Enfim parece que a rota da ferrovia em Mato Grosso volta a passar por Cuiabá. Tento explicar. A partir da virada deste século passou a ser divulgada a falsa ideia de que Cuiabá não teria carga que justificasse uma ferrovia. Uma questão até então indiscutível por ser tão evidente tratando-se Cuiabá de um distante polo regional consumidor e distribuidor de bens trazidos das regiões Sul e Sudeste do país para uma ampla região envolvendo todo o território estadual e mais Rondônia, Acre, sul do Pará e do Amazonas, além do nordeste boliviano. Acrescente-se que desde a antiga Política de Integração Nacional, com seus programas especiais de desenvolvimento, havia a convicção de que em breve a região seria grande produtora agrícola, o “celeiro do mundo”, completando o ciclo das cargas de ida e de volta viabilizadoras dos trilhos. A ferrovia na época não era pensada só como uma esteira para levar produtos primários, mas em especial para trazer o desenvolvimento a custos econômicos e ambientais menores.

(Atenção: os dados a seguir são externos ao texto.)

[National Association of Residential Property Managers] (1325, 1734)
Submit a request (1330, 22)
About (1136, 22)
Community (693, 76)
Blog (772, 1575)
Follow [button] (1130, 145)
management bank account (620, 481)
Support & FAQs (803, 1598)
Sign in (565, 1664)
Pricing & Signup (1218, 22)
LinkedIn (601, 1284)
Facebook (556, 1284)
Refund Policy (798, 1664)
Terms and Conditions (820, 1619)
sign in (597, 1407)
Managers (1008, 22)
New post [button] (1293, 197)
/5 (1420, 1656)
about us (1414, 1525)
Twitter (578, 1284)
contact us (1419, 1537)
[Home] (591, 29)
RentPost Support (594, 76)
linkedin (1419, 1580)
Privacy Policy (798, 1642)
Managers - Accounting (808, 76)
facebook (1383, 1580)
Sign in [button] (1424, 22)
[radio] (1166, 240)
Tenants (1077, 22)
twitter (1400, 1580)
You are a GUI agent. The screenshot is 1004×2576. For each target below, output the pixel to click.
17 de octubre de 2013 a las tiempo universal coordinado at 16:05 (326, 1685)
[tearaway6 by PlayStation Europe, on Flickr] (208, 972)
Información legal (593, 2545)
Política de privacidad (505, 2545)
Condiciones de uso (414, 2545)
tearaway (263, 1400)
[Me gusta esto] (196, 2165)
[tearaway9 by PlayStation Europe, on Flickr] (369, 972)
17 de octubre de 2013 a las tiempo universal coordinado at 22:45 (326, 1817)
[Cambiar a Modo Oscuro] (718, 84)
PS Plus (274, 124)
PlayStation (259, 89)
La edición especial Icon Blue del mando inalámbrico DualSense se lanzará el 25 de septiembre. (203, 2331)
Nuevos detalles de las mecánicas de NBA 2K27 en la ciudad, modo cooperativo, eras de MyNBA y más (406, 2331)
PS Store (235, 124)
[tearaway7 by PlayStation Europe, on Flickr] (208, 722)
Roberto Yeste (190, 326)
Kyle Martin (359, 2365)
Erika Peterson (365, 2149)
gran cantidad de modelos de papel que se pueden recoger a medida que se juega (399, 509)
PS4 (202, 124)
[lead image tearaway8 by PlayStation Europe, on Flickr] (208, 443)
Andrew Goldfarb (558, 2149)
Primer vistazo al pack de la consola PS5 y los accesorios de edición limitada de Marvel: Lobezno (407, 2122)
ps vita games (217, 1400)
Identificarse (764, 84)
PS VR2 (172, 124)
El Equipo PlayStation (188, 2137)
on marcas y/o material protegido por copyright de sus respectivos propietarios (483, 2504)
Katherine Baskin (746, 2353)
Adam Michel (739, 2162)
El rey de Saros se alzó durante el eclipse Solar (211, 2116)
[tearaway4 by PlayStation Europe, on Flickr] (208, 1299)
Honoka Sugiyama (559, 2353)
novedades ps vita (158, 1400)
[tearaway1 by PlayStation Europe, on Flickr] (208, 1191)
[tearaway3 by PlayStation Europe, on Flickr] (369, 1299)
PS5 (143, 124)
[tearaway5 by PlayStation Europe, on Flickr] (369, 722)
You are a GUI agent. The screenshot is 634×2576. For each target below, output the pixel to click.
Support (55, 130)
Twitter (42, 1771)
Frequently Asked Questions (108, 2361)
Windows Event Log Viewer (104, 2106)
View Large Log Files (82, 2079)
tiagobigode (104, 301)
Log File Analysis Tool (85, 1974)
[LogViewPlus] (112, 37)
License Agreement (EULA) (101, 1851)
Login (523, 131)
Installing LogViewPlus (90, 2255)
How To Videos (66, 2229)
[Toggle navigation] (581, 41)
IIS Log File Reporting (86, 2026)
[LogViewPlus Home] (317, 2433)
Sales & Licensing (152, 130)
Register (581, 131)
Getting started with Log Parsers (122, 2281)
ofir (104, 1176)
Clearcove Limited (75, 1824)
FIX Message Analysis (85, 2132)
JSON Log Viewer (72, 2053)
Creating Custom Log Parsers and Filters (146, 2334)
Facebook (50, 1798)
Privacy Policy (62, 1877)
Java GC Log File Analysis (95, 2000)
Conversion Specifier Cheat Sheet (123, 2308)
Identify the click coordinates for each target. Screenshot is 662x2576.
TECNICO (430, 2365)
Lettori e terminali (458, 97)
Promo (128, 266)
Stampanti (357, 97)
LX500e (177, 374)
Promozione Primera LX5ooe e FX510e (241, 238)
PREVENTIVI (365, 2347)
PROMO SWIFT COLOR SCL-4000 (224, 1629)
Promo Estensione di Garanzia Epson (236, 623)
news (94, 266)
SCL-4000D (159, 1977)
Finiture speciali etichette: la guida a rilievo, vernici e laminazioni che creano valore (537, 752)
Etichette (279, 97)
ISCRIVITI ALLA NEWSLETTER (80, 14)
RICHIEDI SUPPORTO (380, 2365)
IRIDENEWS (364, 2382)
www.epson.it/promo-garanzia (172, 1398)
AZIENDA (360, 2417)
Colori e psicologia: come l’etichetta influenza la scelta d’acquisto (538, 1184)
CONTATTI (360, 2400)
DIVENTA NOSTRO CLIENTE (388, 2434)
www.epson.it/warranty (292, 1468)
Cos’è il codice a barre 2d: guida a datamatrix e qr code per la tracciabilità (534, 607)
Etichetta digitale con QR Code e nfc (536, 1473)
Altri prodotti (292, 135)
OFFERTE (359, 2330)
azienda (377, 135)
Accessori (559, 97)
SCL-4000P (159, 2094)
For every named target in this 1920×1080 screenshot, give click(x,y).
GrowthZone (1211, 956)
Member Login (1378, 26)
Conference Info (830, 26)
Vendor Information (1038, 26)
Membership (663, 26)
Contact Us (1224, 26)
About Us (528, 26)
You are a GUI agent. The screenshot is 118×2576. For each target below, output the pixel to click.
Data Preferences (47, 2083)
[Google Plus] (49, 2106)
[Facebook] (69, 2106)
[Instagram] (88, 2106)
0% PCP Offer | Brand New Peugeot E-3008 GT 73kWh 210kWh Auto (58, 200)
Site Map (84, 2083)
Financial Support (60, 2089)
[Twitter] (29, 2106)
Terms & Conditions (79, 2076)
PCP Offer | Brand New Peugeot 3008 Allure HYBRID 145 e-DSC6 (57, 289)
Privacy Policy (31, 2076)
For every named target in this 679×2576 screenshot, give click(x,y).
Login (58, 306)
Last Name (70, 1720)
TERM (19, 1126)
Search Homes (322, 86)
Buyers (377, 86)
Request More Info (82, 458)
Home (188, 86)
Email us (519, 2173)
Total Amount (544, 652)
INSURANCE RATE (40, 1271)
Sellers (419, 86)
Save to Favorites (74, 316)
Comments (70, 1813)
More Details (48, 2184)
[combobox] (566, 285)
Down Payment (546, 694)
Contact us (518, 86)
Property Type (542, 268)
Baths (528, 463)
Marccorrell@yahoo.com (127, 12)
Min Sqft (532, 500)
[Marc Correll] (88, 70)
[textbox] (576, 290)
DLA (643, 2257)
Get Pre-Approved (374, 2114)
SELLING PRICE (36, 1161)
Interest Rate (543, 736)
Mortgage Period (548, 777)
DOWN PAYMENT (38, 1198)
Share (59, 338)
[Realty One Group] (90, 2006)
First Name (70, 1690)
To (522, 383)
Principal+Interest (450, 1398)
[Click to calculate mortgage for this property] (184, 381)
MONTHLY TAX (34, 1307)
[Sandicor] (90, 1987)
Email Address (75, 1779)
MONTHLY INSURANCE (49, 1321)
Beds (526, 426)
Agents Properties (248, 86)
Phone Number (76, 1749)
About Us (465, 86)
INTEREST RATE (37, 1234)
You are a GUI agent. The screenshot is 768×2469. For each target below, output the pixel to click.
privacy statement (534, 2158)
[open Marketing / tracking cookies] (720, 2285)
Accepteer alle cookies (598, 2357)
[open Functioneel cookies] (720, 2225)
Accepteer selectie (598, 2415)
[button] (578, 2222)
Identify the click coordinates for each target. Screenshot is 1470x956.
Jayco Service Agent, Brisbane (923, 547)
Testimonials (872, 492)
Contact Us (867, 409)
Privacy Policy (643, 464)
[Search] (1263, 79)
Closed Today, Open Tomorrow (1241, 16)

Não se trata mais de sonho, nem de folclore ou piada, mas de carga concreta, e muita, que as empresas têm interesse econômico objetivo em transportar e que reanima as forças vivas interessadas até então desalentadas
A força de Cuiabá criou então o ainda atual projeto Ferronorte, dos saudosos Domingos Iglésias e Vicente Vuolo, e arrancou a ferrovia dos barrancos paulistas trazendo-a até Rondonópolis. Só que em certo momento essa atratividade passou a ser desacreditada, até ao ponto de ser incutida na cabeça do mato-grossense e de suas lideranças que Cuiabá não gerava cargas para uma ferrovia, transformando o grande projeto em sonho, folclore e até piada. O efeito mais perverso dessa mentira, hoje seria uma “fake-news”, foi o entorpecimento das forças favoráveis ao projeto da Ferronorte, sintetizador dos macro-objetivos de integração e fortalecimento do estado como grande produtor e grande encontro continental intermodal de caminhos tendo Cuiabá como principal polo de articulação. Hoje os projetos mais avançados nas mesas oficiais têm objetivos diametralmente opostos, excluindo Cuiabá e com ferrovias extratoras de matéria-prima para beneficiamento externo, exportando também as chances de agregação de renda e geração de empregos de qualidade no próprio estado. Mas a história muda.
E o que teria mudado? Primeiro, a empresa que assumiu a concessão remanescente da antiga Ferronorte tem uma subsidiária especializada em transporte de cargas “containerizadas” diversas, cargas estas que recolocam os trilhos no rumo de Cuiabá. Essas empresas desmascararam a grande mentira que entorpecia as forças pela ferrovia em Cuiabá ao informar em alto e bom som que as cargas dirigidas para a Grande Cuiabá para consumo e redistribuição regional giram em torno de 20 milhões de toneladas/ano! Só para comparação, é o mesmo que toda a produção de grãos de Goiás no ano passado e maior que a de Mato Grosso do Sul que foi de 16 milhões de toneladas. Não se trata mais de sonho, nem de folclore ou piada, mas de carga concreta, e muita, que as empresas têm interesse econômico objetivo em transportar e que reanima as forças vivas interessadas até então desalentadas.
Outro fato importante é o andamento acelerado da chamada Ferrogrão, a ferrovia partindo de Sinop em direção aos portos do Pará, e que de imediato sinaliza para uma competição em termos das cargas que hoje chegam ao maior terminal ferroviário da América Latina, em Rondonópolis. Daí o interesse da empresa concessionária, também proprietária do terminal, em chegar com seus trilhos a Nova Mutum, aproximando-se do centro produtivo do agronegócio no Médio-Norte mato-grossense, com Cuiabá no meio do caminho. Dois importantes fatos, concretos e objetivos, que recolocam Cuiabá no rumo da ferrovia desafiando desde já seus gestores a prepará-la urbanisticamente de forma a otimizar as potencialidades do tão esperado empreendimento.
JOSÉ ANTONIO LEMOS DOS SANTOS é arquiteto e urbanista, conselheiro do CAU/MT, acadêmico da AAU/MT e professor universitário aposentado.